Legislative Updates: Los Angeles County Allows Outdoor Service Without Meals, Indoor Service at 25% Capacity With Meals

Los Angeles County breweries, wineries and distilleries gained the ability to offer outdoor, on-site service without serving bona fide meals on March 20.

“It’s unclear why the county continues to discriminate against breweries and wineries, but it finally came to its senses and revised the guidelines allowing Transplants [Brewing] and other independent businesses to begin getting back to business,” attorney Khail Parris of Parris Law Firm said in a press release. “These establishments have been hit the hardest because they rely on regular customers to make a profit, and between the pandemic and the completely inconsistent guidelines provided by the County of Los Angeles, they were barely holding on.”

Under the new county order, breweries, wineries and craft distilleries may open for indoor service capped at 25% capacity if all alcohol sales are accompanied by bona fide meals, which can be provided in partnership with a food vendor. Businesses without food service may offer outdoor on-site service.

In June 2020, the California Department of Public Health rescinded an order for all on-premise alcohol sales to be accompanied by a meal purchase. But as cases of COVID-19 surged in the state last summer, Gov. Gavin Newsom ordered the shutdown of all indoor dining in July 2020. With that order, the meal requirement returned for outdoor service.

In its lawsuit, which was filed on September 30, 2020, in the Superior Court of the State of California in the County of Los Angeles North District, Transplants alleged that Los Angeles county’s ban on the outsourcing of food services from third-party vendors at breweries and bars without on-site kitchens was “causing substantial and irreparable harm.”

“The distinction between food prepared in an on-site kitchen versus that prepared by a third-party vendor is arbitrary, has no scientific basis and is not necessary to address the risks of viral transmission,” Transplants wrote. “Consumption of alcohol along with food prepared by a third-party vendor creates no greater risk of viral infection than consumption of alcohol with food prepared at an on-site kitchen.”

Since the change in regulation, Transplants has hosted various food trucks and other third-party vendors to meet the meal requirement for indoor service, according to its Facebook page.

California Amends Prop 65 to Include Warnings at Time of Delivery for Alcoholic Beverages

An amendment to California’s Safe Drinking Water and Toxic Enforcement Act of 1986 (Proposition 65) will require an additional health warning at the time of delivery for alcoholic beverages.

Prop 65 requires warnings about the health risks of consuming alcohol at the point of sale for off-premise consumption or on menus for on-premise consumption. However, the law has been amended twice to address beverage alcohol’s expanding e-commerce channel.
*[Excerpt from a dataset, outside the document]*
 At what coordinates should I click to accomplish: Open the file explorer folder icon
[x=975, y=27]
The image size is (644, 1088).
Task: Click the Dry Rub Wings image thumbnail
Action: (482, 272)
The first amendment took effect in 2018, which requires manufacturers to include warnings on their websites and in packages shipped directly to consumers.

The second is slated to take effect April 1 and requires that a warning be provided to the consumer before or at the point of delivery “either on or in the shipping container or delivery package or by email or text message as part of an electronically delivered receipt or purchase confirmation,” according to a consent judgement between the state of California and 13 defendants, including on-demand alcohol delivery platforms Drizly and Saucey.

“Suppliers shipping direct-to-consumer should provide Prop 65 warnings in or on shipment boxes and via an electronic receipt to ensure compliance with the new Prop 65 amendment,” McDermott, Will & Emery partner Alva C. Mather, counsel Nichole D. Shustack and staff attorney Isabelle R. Cunningham wrote on the firm’s blog.

Third-party deliverers are “likely on the hook for failure to comply” with the newest amendment, Mather, Shustack and Cunningham wrote.

Oregon Tax Hike Bill in ‘Holding Pattern’

The bill that would have hiked Oregon malt beverage taxes by $70 per barrel is in a “holding pattern,” Oregon Brewers Guild executive director Christina LaRue told Brewbound.

The lobbyists and lawmaker behind that bill (House Bill 3296, which aimed to raise taxes on alcohol to fund addiction recovery efforts in the state) have introduced another bill (House Bill 3377) to create a task force composed of representatives from the Oregon Health Authority (OHA), Oregon Liquor Control Commission (OLCC) and recovery and alcohol industries.

House Bill 3377 would require the OHA “to study optimum minimum pricing of malt beverages, wine and cider to allow consumer access and discourage overconsumption.”

LaRue said no other states have “optimum minimum pricing” for alcoholic beverages.

“Our push is for a deep dive study into current funding of these services,” she said, adding that only 3.5% of Oregon brewers’ excise taxes are currently allocated to recovery services. “We would like to see more, if not all, of those funds be allocated to the recovery services.”

Oregon brewers currently pay $2.61 in taxes on each 31-gallon barrel of malt beverage they produce.

A work session on House Bill 3377 is scheduled for April 5.